Aachen: Steigert Paintball das Aggressionspotenzial?

Aachen: Steigert Paintball das Aggressionspotenzial?

Paintball ist für viele Jugendliche und junge Erwachsene eine beliebte Sportart geworden, die jedoch auch Kritiker hat. Sie finden, dass das Kriegsspiel gewaltverherrlichend ist.

Bei einem Anschlag in New York am 1. November tötete ein Attentäter mit einem Kleinlaster acht Passanten und verletzte elf weitere Menschen. Als die Polizei ihn stellte, zückte er eine Paintball-Waffe.

Auch in Deutschland kommt es immer wieder vor, dass Paintball-Waffen zweckentfremdet und mit krimineller Energie eingesetzt werden. Zuletzt verursachte eine solche Waffe am 3. November einen Sachschaden in Höhe von etwa 1000 Euro, als ein Unbekannter auf ein Wohnhaus sowie ein Wohnmobil schoss.

In Deutschland dürfen Waffen, die einem Luftgewehr ähneln, nur von Personen erworben und besessen werden, die das 18. Lebensjahr vollendet haben. Allerdings dürfen diese Waffen nicht ohne Waffenschein in der Öffentlichkeit geführt werden.
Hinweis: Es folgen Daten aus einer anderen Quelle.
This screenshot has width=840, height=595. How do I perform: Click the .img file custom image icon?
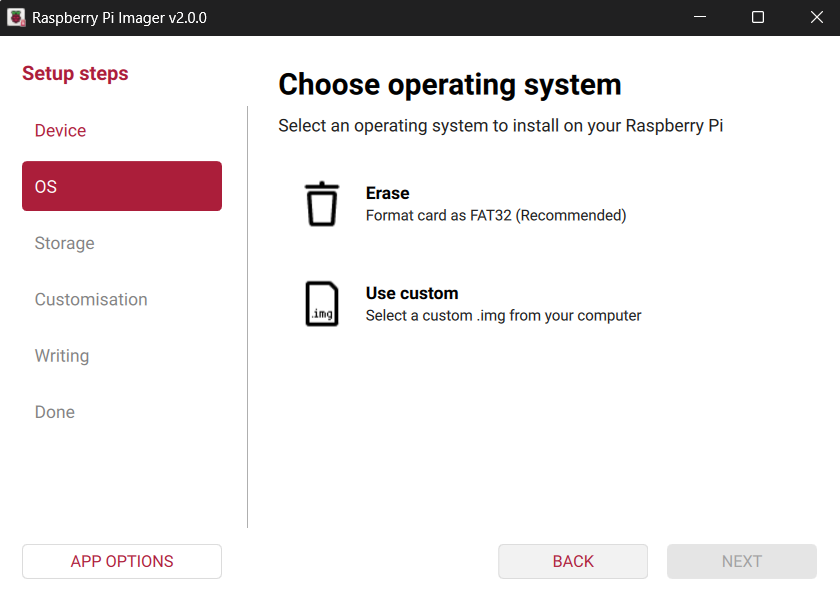pyautogui.click(x=322, y=304)
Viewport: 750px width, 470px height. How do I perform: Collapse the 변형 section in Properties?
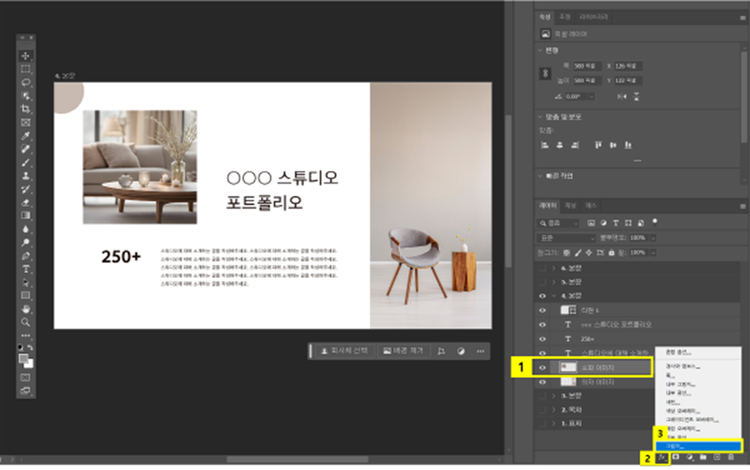pyautogui.click(x=541, y=50)

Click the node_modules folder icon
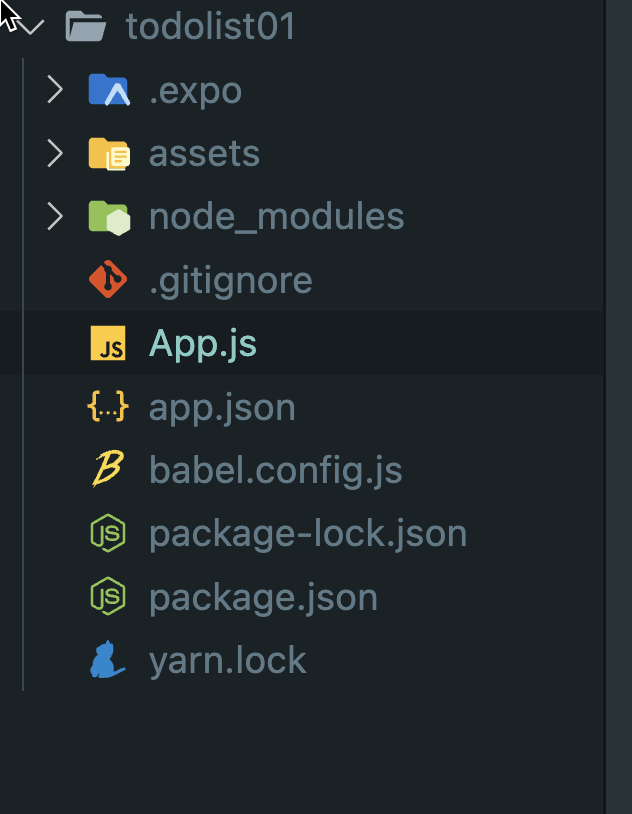point(109,218)
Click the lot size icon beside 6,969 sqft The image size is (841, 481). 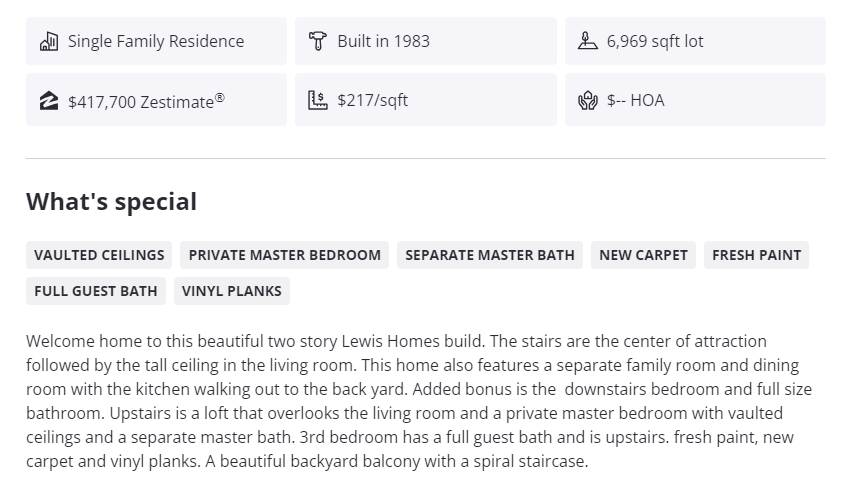click(588, 41)
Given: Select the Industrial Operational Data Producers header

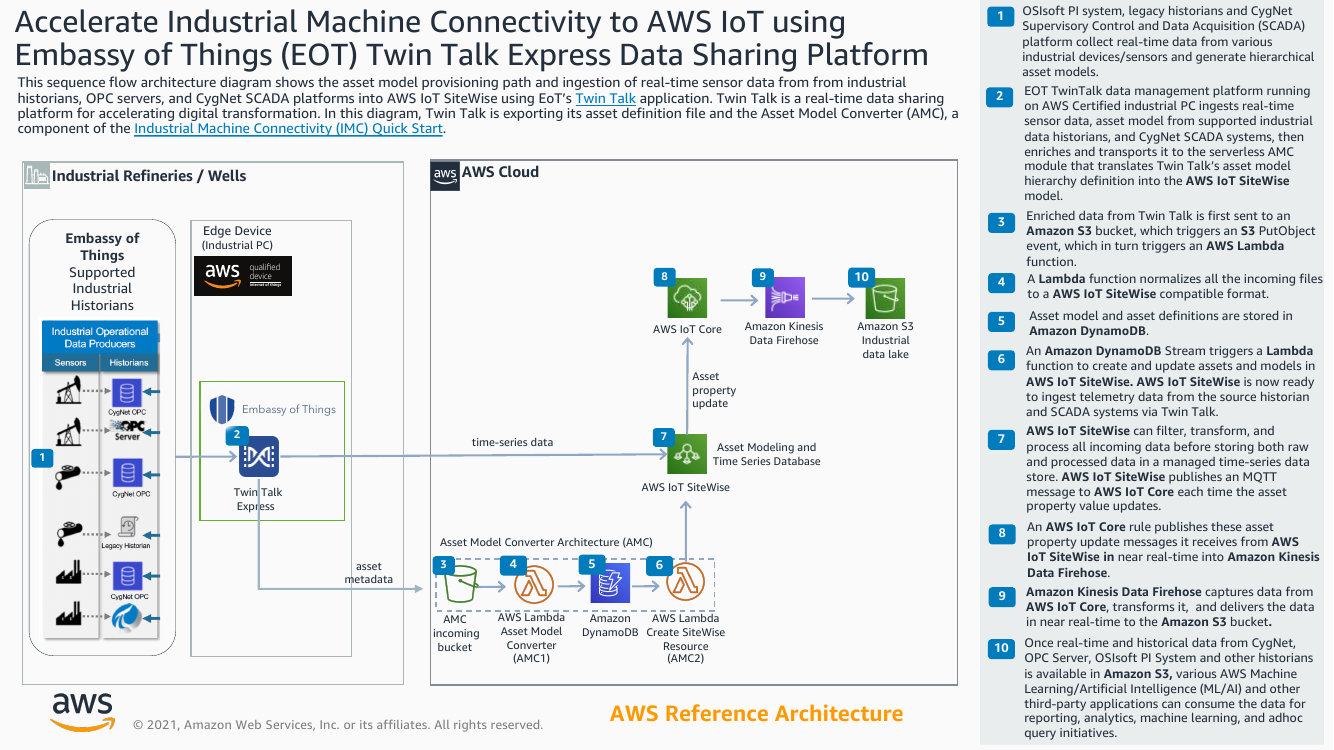Looking at the screenshot, I should 99,337.
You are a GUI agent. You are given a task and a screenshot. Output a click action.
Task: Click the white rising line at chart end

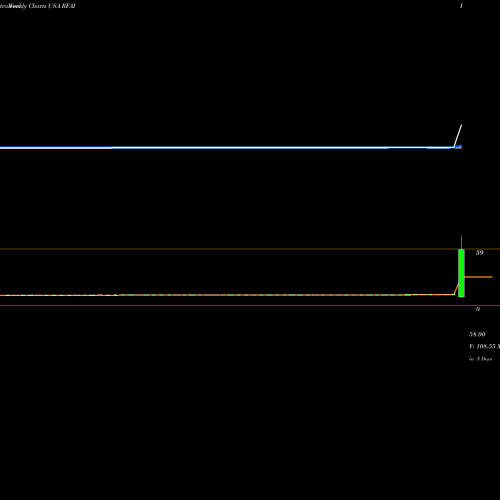(458, 136)
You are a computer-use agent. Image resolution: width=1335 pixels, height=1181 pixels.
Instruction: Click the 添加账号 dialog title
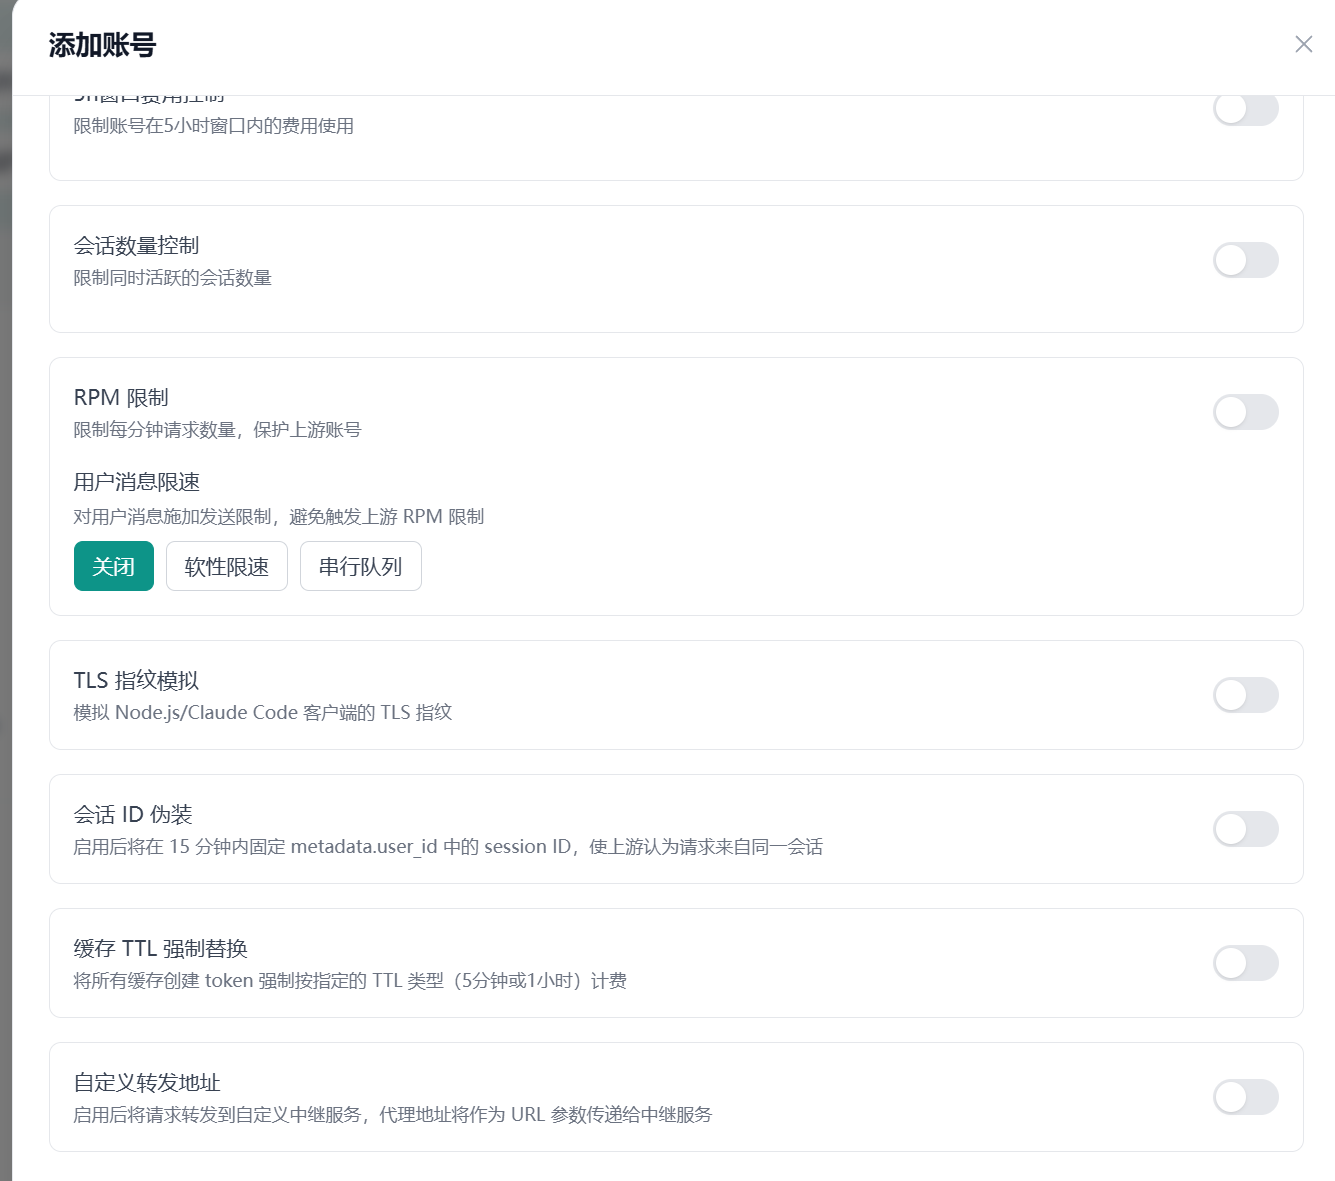pos(102,45)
„Glücklicherweise ist der Kriminalpolizei im Bereich Aachen kein Fall bekannt, indem eine Straftat mittels einer Paintball-Waffe begangen worden ist“, sagt Sascha Schmidt von der Polizei Aachen. „Außerdem unterscheiden sich diese Waffen deutlich von den scharfen Feuerwaffen“, erklärt er.

Einflüsse von Computerspielen

Abgesehen von der Frage, ob eine Verwechslungsgefahr mit echten Waffen besteht, gibt es die Diskussion, ob Paintball gewaltfördernd oder kriegsverherrlichend ist.

Ute Habel arbeitet an der Aachener Uniklinik in der Abteilung für Psychiatrie und beschäftigt sich mit den Einflüssen von Computerspielen auf das Aggressionspotenzial junger Menschen. „Aggression und Gewalt haben viele Faktoren“, sagt Habel, „und was Paintball betrifft, sind Aggressionen, die dort entstehen, nicht übertragbar auf andere Situationen.“

Thomas Heitmann, Geschäftsführer eines Paintball-Parks, ist der Meinung, dass mit dem Spiel sogar Aggressionen abgebaut werden. Heitmann spielt selbst seit 1990 Paintball und hat sein Hobby 1999 zum Beruf gemacht und einen Park übernommen. Jeden Samstag findet dort ein offener Spieltag für jedermann statt.

„ 50 bis 60 Prozent der Spieler, die dann den Park besuchen, sind Neulinge, die anderen 30 bis 40 Prozent sind erfahrene Spieler, die größtenteils ihre eigene Ausrüstung besitzen“, erzählt Heitmann. Seitdem er den Park betreibt, habe er noch keinen negativen Vorfall erlebt.